The IoT security market is expected to grow from $6.89 billion to $28.90 billion by 2020, according to Markets and Markets.  Gartner, Inc. estimates 4.9 billion “Things” will be used this year and that should reach 25 billion by 2020.

While growth in the market is explosive, many worry about the security of the devices.  The FBI released a report that warns consumers that putting any of these devices on the Internet is very risky.  The FBI report warns of UPnP vulnerabilities, unchanged default passwords, denial-of-service attacks, and can potentially even result in physical harm.  The warning applies to a wide variety of devices, including  closed-circuit TVs to Wi-Fi, thermostats, garage doors, smart appliances, office equipment, TVs, and home healthcare and medical products.

The FBI report found that “deficient security capabilities and difficulties for patching vulnerabilities in these devices, as well as a lack of consumer security awareness, provide cyber actors with opportunities to exploit these devices.  Criminals can use these opportunities to remotely facilitate attacks on other systems, send malicious and spam e-mails, steal personal information, or interfere with physical safety.”

Shankar Somasundaram, senior director of Internet of Things Security at Symantec, said that “as IoT innovation and adoption continues to grow, so has the opportunity for new cybersecurity risks. This is the next frontier.
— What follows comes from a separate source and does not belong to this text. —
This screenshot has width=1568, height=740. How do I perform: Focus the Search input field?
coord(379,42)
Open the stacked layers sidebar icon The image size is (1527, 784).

In the automotive industry, hackers can literally steer the car and ‘hit the brakes’ from their keyboards.”

The main problem is that vendors are trying to rush products to market without taking the time to consider security.  An HP Fortify study found, for example that 100 percent of smartwatches tested had significant vulnerabilities.  A study by Rapid7 looked at the security of baby monitors and found that of the ten products selected, all failed except one product that scored a “D”.